In Winston-Salem, a new Behavioral Evaluation and Response Team has been established as an alternative to law enforcement involvement in mental-health related calls. By April, the city plans to send crisis counselors to assist with 911 calls that have to do with mental health and substance use. Emergency dispatchers will receive specialized training to determine what kind of response is required when they receive calls related to these issues.

The initiative is a 1-year pilot program financed through $700,000 of American Rescue Plan Act funding. The decision to implement the pilot came after the city conducted research through RTI International to analyze 911-call data and the organization recommended the alternative response model.

Kristin Ryan was hired by the city in January to direct the program.
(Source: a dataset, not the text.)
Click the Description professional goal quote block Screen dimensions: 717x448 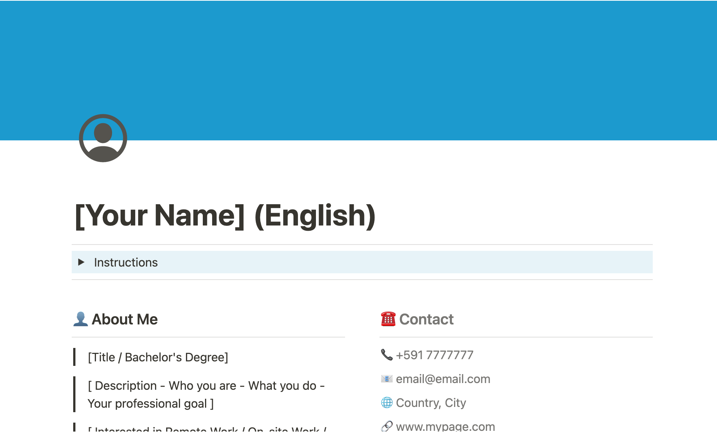[206, 394]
During a Feb. 13 public safety committee meeting, Ryan explained that the BEAR Team will include herself and six other crisis counselors, to be placed at different fire stations throughout Winston-Salem. 

“The BEAR Team will provide compassionate mental-health intervention services,” said Ryan during her presentation, noting that collaboration with all community providers is an essential part of the follow-up care the team will deliver.
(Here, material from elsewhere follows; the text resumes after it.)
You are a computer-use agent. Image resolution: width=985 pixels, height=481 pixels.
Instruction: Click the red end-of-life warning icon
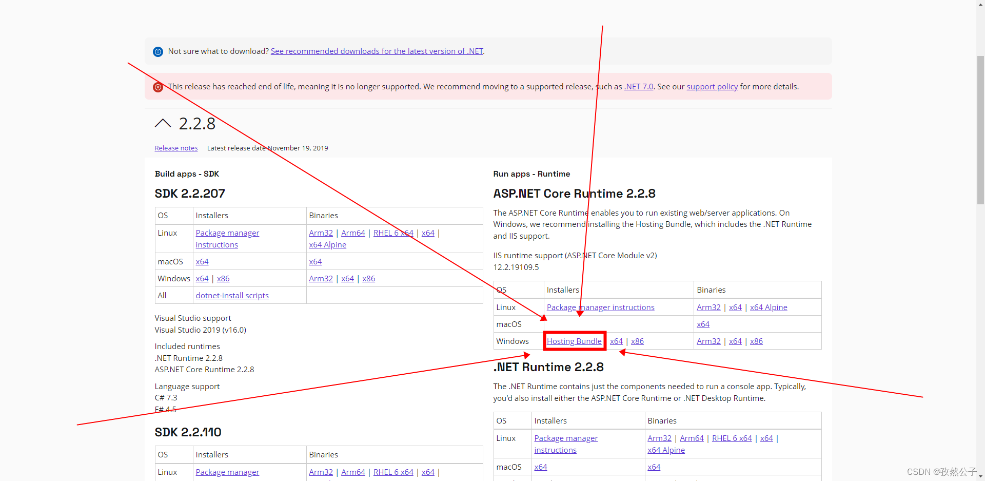pyautogui.click(x=157, y=87)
Assistant City Manager Patrice Toney mentioned during the meeting that community and mental-health advocates had really encouraged the city to “look at an alternative model to police for mental health 911 calls.”

The push for municipalities to look for alternatives to traditional policing has made national headlines in the last few years, particularly in the wake of the killings of George Floyd and Breonna Taylor in 2020. 
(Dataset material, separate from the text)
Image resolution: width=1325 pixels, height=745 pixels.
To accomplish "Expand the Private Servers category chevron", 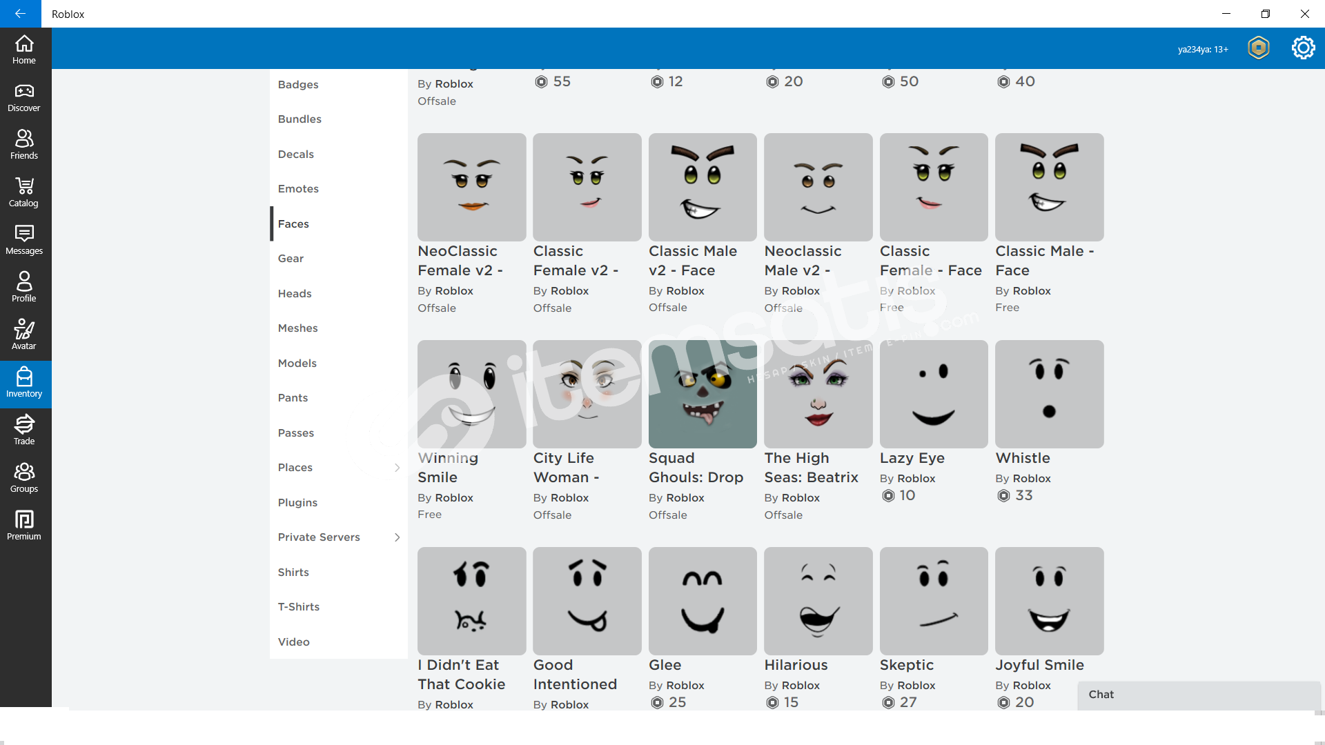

Greensboro’s police department implemented a program called the Behavioral Health Response Team in 2019 that is a co-response model that sends licensed counselors on calls with police officers. According to the RTI International report, Durham and Raleigh all use a co-response model.

In an interview with TCB on Feb. 23 at a community forum, Greensboro Police Chief John Thompson said that sometimes if the officer determines that there are no safety issues, they’ll stay in the police car while the crisis counselor helps the person.

Professor of law and director of the William & Mary Center for Criminal Justice Policy and Reform Kami Chavis spoke about the need for alternative responses to mental health crises. Chavis previously taught at Wake Forest University and directed the university’s Criminal Justice Program.

“Every year a significant number of police-involved deaths or injuries occur,” Chavis said, adding that people are often forced into calling police for help in mental-health situations because “there’s no one else to call, there are no other resources that they can turn to.”

But by having these crisis managers intervene rather than law enforcement, some of these violent instances can be alleviated, Chavis said. 

“They can’t really help us,” she said about officers. “Really all they can do is arrest someone or respond in an authoritarian way.”

Additionally, police officers do often not have specialized training to appropriately interact with people who are experiencing a mental health crisis, Chavis said.

“We need to begin having appropriate remedies and responses for the issues at hand,” she said.

Thompson explained that because a mental health emergency wouldn’t usually be considered a fire or an EMS call, the police are often the ones sent to respond.

“Now BHRT gives us an added resource,” said Thompson

BHRT can be deployed for people in situations like Marcus Smith’s, who died at the hands of eight GPD officers in September 2018. Smith was facing a mental-health crisis at the time of his death and can be heard on body-camera footage asking police officers for help, begging them to “call the ambulance” and take him to the hospital. Instead officers hogtied Smith, who became unresponsive and stopped breathing within minutes. Smith was pronounced dead in the emergency department.

Thompson said there have been “hundreds of incidents” like Smith’s in the past couple of years that “had a better outcome” thanks to BHRT. 

TCB reported that in 2021, the BHRT program responded to 3,274 calls. In 2022, they responded to 2,357.

Thompson also noted that he thinks they have “some room for improvement.”

“We’re all kind of learning from each other too, because this is fairly new for the state of North Carolina,” he said.

In eastern North Carolina, Greenville’s Mobile Crisis Unit has partnered with the police department and sheriff’s office. The Integrated Family Services Mobile Crisis Unit has been available to residents since 2008, but the Reflector reported in 2021 that two co-responders had been specifically assigned to the city’s police department, working with officers to address mental health crisis situations over the phone or by responding to calls. 

The move away from armed officers handling every call that comes through the 911 dispatch has caught on in the last few years because of both the racial reckoning of 2020, but also because departments across the country are short-staffed.

During the Feb. 23 community meeting, Thompson said that while GPD has authorized 691 sworn officers in the police department, they’re 115 officers short.

“That’s a significant amount for us, probably our largest deficit that we’ve seen in staffing,” Thompson noted, adding that “as dire as that sounds… other agencies surrounding us are suffering worse than we are.” Winston-Salem is one of those agencies. During a community forum on Jan. 19, Assistant City Manager Patrice Toney said that the department was short-staffed by 141 sworn officers.